Biotech-Aktie bricht ein Alzheimer-Rückschlag trifft MorphoSys hart

Stand: 14.11.2022 15:46 Uhr

Das deutsche Biotech-Unternehmen MorphoSys und sein Partner, der Schweizer Pharmariese Roche, haben einen herben Rückschlag in der Forschung erlitten. Ein potenzielles Medikament zur Behandlung von Alzheimer hat sich als nicht wirksam erwiesen.
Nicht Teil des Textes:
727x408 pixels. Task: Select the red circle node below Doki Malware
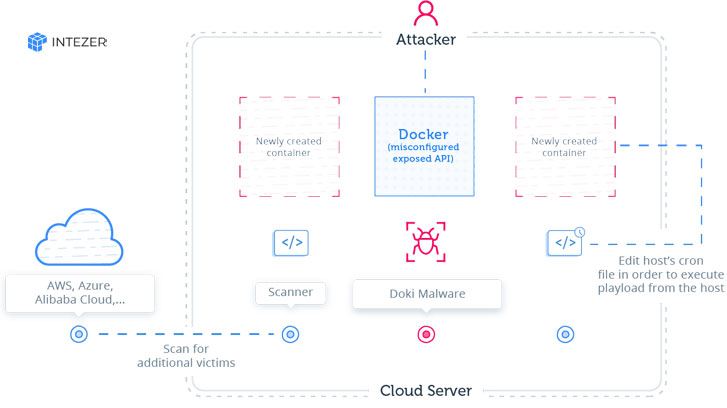pos(426,334)
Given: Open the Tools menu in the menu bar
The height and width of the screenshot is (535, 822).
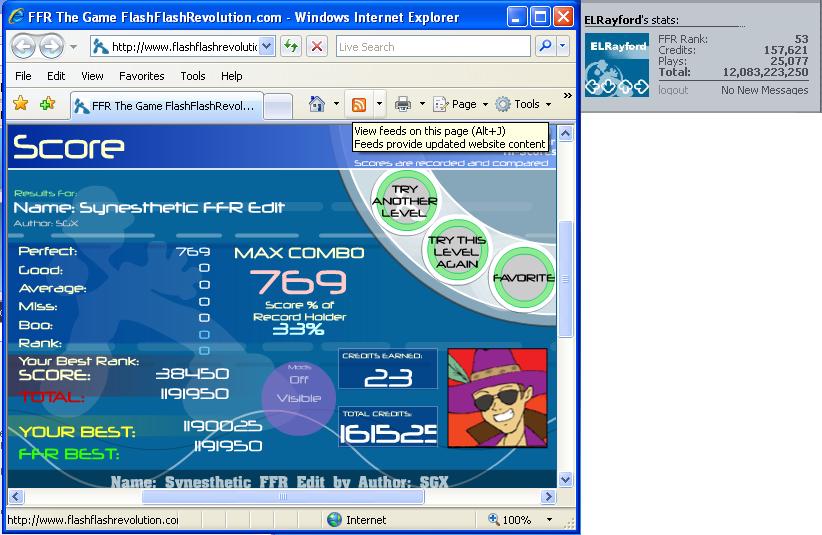Looking at the screenshot, I should tap(192, 76).
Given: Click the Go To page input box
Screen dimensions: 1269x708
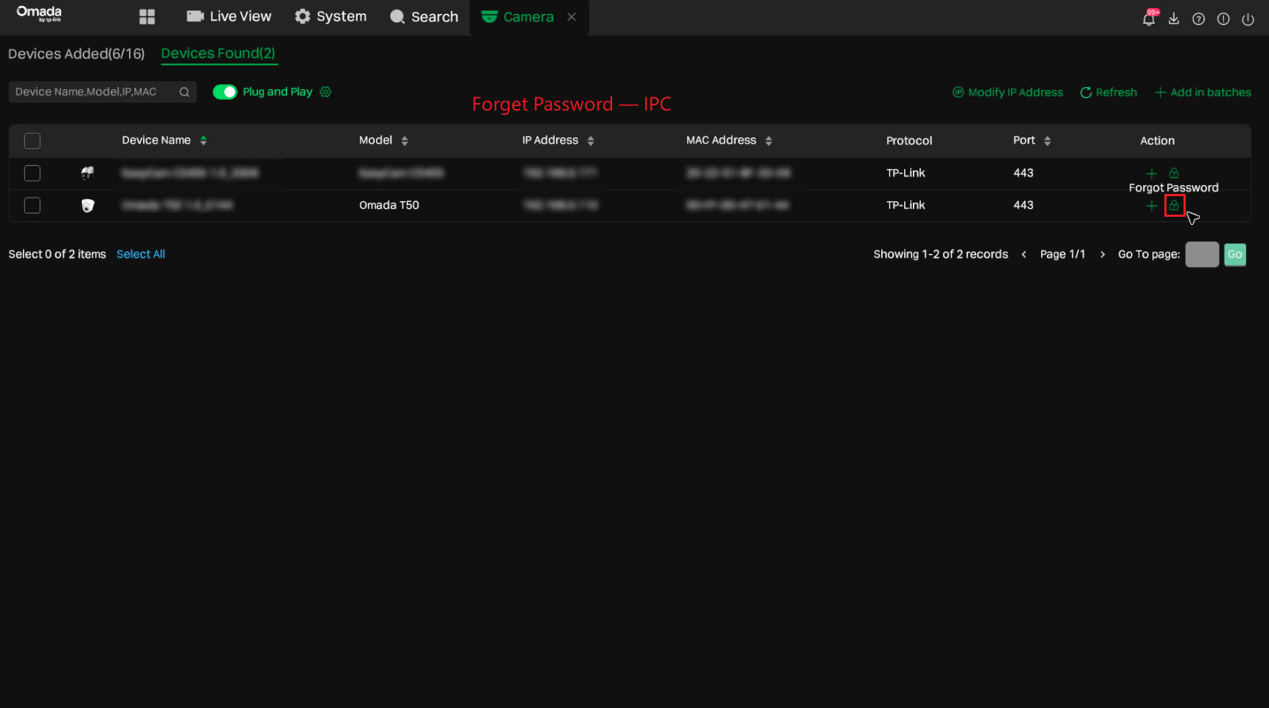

Das Biotech-Unternehmen MorphoSys aus dem Münchener Vorort Planegg und der Schweizer Pharmakonzern Roche haben einen Rückschlag bei der Forschung an einem Alzheimer-Medikament zu verkraften. Der Antikörper Gantenerumab konnte in zwei großangelegten klinischen Studien der entscheidenden Phase III zwar die Verschlechterung der Leistungsfähigkeit in Bereichen wie Gedächtnis, Orientierungsvermögen, Problemlösungsfähigkeit, Hobbys sowie Körperpflege verlangsamen. Diese Ergebnisse seien aber statistisch nicht signifikant gewesen, hieß es. Auch konnten die für Alzheimer typischen Eiweißablagerungen, die sogenannte Plaques, im Gehirn nicht so stark wie erhofft reduziert werden.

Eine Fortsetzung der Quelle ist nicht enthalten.